_TASK OBJECTIVE_: Using the records below, transcribe word for word the stretch from the line that contains "September 2017 (42, 1608)" through the line that contains "Scarlet Confessions #1 (50, 283)", both end lines included, and nothing else.

- - -

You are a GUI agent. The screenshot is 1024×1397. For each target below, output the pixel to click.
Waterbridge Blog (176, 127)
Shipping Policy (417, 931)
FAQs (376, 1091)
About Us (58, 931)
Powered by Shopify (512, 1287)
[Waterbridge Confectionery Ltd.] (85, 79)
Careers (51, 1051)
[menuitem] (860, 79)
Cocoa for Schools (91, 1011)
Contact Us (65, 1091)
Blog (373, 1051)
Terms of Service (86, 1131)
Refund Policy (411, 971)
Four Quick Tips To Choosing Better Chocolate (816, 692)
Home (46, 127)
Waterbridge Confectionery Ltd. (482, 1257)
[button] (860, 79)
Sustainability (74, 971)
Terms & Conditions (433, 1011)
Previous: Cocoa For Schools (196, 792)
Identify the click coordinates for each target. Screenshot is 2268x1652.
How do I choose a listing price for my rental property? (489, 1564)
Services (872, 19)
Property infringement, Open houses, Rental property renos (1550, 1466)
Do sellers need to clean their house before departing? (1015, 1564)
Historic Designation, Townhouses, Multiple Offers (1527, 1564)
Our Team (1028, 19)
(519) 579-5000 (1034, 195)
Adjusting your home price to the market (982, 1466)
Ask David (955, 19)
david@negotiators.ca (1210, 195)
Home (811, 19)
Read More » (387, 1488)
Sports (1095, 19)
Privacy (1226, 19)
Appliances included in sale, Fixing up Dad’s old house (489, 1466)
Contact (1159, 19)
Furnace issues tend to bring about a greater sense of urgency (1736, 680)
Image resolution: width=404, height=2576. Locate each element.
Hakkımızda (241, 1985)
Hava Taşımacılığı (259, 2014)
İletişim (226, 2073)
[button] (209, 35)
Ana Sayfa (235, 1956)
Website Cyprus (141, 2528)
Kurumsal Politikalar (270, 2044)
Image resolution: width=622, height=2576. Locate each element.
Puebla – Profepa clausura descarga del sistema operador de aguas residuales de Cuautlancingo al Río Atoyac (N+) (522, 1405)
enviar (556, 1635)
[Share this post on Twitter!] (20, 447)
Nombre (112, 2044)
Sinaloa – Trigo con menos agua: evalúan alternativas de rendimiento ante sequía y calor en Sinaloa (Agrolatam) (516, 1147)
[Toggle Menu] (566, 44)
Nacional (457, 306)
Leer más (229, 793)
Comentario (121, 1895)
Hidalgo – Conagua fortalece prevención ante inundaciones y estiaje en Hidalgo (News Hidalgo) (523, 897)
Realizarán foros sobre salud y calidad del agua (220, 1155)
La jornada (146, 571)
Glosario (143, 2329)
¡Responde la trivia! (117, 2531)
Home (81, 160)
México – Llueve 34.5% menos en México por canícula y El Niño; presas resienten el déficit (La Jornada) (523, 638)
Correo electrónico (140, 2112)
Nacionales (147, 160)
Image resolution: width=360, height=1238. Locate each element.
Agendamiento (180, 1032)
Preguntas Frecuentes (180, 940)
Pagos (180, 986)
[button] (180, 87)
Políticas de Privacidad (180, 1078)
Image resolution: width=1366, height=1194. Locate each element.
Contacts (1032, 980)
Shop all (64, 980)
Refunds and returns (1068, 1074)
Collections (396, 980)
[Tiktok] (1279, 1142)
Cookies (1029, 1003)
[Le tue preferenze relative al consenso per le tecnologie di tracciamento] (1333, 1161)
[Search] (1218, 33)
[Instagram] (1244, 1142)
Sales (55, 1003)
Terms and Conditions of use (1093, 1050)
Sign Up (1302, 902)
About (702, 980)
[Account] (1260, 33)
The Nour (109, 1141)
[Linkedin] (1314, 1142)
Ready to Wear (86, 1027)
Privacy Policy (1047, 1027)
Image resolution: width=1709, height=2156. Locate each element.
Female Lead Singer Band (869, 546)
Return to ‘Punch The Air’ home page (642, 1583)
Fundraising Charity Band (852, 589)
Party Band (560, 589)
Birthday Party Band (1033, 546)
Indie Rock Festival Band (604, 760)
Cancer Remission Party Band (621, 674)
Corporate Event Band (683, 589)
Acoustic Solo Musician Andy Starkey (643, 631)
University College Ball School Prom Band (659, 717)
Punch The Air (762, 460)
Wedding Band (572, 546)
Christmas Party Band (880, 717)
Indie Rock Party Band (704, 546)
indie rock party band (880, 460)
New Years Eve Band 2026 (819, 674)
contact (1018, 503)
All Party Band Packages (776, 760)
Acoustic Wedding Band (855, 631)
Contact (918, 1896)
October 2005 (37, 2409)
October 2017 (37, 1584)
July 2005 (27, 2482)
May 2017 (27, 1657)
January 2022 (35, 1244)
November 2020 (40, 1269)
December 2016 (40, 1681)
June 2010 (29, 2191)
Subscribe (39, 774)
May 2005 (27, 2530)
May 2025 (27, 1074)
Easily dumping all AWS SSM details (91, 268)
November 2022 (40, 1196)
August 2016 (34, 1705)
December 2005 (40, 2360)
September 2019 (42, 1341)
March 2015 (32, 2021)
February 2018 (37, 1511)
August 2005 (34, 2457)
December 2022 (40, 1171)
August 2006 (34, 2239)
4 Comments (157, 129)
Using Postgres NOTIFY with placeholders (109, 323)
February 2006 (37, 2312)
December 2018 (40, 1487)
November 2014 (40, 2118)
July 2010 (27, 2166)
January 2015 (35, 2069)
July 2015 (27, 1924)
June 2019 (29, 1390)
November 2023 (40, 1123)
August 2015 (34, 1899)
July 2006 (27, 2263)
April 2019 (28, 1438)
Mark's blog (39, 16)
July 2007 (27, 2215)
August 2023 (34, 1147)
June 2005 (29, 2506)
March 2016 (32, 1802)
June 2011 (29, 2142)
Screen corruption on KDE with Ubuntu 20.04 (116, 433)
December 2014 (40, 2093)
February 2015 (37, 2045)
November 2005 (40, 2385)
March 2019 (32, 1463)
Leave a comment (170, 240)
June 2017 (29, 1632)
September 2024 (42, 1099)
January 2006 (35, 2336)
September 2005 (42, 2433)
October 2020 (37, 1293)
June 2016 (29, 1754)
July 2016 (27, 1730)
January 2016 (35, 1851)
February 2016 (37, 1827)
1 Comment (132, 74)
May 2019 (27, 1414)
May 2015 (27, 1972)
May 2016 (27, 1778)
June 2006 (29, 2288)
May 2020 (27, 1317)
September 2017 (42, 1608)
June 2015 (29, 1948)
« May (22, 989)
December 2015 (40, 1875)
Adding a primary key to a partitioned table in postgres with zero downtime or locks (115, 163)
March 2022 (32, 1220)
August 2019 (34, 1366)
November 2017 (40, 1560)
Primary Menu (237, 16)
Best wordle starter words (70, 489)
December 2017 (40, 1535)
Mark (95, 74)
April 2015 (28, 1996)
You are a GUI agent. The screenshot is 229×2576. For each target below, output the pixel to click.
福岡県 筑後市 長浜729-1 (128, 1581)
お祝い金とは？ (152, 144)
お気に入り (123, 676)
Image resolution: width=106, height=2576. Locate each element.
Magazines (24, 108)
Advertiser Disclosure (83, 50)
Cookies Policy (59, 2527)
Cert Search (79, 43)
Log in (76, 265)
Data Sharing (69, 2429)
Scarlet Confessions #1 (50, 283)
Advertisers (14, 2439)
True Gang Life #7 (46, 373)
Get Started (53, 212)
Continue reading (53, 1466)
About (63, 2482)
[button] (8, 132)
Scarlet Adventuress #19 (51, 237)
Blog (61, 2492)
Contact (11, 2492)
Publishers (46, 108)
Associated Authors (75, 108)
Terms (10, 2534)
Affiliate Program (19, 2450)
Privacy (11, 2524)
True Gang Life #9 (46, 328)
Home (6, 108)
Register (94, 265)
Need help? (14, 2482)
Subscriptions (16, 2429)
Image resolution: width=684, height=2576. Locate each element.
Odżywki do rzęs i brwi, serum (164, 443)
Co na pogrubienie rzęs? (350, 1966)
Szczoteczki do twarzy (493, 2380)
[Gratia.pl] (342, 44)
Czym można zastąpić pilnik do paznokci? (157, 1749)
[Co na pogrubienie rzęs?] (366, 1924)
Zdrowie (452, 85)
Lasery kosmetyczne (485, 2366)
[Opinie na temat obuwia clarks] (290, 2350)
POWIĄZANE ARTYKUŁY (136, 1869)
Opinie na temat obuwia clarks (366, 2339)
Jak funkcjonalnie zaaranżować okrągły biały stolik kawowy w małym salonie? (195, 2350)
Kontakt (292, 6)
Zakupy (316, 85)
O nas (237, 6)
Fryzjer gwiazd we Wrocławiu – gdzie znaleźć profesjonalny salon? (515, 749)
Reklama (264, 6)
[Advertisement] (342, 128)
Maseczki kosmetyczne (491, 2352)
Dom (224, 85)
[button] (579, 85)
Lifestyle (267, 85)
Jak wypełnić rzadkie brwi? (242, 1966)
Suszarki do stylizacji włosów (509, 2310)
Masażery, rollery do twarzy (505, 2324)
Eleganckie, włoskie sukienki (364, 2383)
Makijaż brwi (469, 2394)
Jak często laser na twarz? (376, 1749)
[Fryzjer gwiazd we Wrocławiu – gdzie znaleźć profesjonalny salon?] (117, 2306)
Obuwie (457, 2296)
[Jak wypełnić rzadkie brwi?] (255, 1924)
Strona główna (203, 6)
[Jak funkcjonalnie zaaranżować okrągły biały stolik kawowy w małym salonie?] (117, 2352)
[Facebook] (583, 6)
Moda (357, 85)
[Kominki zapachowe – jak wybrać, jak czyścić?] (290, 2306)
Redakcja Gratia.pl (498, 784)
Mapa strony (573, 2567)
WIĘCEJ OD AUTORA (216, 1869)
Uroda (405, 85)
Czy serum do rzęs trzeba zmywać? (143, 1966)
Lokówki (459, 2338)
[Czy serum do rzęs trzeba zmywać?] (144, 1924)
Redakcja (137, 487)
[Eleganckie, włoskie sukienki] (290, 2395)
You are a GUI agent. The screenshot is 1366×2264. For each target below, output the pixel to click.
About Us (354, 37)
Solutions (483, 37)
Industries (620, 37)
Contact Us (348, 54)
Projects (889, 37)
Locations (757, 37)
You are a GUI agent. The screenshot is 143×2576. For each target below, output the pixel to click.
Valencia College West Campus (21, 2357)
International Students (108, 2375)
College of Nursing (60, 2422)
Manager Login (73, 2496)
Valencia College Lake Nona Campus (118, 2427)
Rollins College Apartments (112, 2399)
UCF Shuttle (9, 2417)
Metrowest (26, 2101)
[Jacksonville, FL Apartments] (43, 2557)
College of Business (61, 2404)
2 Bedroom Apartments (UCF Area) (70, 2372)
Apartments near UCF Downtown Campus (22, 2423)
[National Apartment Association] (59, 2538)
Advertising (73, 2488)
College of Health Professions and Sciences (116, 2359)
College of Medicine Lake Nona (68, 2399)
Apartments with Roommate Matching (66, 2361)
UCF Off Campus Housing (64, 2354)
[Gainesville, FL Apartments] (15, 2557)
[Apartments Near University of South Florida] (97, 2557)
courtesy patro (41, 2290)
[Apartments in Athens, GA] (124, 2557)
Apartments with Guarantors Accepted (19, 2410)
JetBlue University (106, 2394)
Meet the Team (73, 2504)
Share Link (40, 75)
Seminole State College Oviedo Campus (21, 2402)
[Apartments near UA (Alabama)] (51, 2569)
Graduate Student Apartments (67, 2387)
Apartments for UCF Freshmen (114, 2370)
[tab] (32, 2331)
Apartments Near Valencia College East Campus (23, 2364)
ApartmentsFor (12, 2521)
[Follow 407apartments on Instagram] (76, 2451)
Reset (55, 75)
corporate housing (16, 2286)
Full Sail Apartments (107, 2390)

- - -

_EXERCISE SOLUTION_:
September 2017 (42, 1608)
June 2015 (29, 1948)
« May (22, 989)
December 2015 (40, 1875)
Adding a primary key to a partitioned table in postgres with zero downtime or locks (115, 163)
March 2022 (32, 1220)
August 2019 (34, 1366)
November 2017 (40, 1560)
Primary Menu (237, 16)
Best wordle starter words (70, 489)
December 2017 (40, 1535)
Mark (95, 74)
April 2015 (28, 1996)
You are a GUI agent. The screenshot is 229×2576. For each target below, output the pixel to click.
福岡県 筑後市 長浜729-1 (128, 1581)
お祝い金とは？ (152, 144)
お気に入り (123, 676)
Image resolution: width=106, height=2576. Locate each element.
Magazines (24, 108)
Advertiser Disclosure (83, 50)
Cookies Policy (59, 2527)
Cert Search (79, 43)
Log in (76, 265)
Data Sharing (69, 2429)
Scarlet Confessions #1 (50, 283)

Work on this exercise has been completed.